> **PROMPT**
Return the lines starting at the one that contains "This screenshot has height=517, width=473." and ending at the end of the data listing, reproduced without any change.

Data listing
=-=-=-=-=

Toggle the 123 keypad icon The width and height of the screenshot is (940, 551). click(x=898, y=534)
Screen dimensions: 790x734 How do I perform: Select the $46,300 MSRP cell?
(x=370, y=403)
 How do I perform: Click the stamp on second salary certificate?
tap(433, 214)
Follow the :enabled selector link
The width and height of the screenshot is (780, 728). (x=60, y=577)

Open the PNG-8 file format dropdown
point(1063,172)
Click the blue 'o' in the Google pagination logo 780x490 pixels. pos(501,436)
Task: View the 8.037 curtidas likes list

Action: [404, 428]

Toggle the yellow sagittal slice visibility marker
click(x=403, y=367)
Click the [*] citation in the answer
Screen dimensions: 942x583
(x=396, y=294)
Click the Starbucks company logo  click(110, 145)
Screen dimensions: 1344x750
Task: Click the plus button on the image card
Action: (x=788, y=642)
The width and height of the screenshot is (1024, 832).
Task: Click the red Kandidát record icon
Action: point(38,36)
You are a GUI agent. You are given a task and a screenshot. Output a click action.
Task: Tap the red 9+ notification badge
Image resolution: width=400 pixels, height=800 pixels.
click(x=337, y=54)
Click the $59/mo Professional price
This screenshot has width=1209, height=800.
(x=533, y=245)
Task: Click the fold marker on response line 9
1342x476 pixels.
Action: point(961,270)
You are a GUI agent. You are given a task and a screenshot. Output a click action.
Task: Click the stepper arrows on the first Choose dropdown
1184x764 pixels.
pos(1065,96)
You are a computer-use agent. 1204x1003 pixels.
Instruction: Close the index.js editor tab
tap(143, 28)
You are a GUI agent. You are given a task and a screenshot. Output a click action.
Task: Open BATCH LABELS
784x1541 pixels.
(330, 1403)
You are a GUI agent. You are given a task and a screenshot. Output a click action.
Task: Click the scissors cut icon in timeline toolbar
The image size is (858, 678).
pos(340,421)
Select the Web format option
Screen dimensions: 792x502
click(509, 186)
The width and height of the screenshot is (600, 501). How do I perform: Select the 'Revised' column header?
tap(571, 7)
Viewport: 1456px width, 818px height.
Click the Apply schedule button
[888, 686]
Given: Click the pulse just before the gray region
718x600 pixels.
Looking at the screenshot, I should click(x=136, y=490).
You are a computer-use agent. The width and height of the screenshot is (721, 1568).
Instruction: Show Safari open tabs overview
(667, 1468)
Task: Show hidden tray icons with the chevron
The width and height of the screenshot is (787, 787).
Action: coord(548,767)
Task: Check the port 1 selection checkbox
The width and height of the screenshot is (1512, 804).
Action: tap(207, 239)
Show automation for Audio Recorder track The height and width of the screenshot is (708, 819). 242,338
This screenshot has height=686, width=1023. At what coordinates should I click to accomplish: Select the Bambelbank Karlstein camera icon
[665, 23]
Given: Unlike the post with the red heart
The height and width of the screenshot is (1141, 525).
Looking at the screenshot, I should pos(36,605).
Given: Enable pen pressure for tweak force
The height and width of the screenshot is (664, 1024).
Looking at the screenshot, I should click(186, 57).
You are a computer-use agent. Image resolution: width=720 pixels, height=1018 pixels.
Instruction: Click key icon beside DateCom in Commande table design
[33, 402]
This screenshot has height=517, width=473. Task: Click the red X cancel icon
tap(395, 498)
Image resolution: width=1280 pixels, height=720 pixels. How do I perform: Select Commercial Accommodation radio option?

=-=-=-=-=

> **RESULT**
This screenshot has height=517, width=473. Task: Click the red X cancel icon
tap(395, 498)
Image resolution: width=1280 pixels, height=720 pixels. How do I perform: Select Commercial Accommodation radio option?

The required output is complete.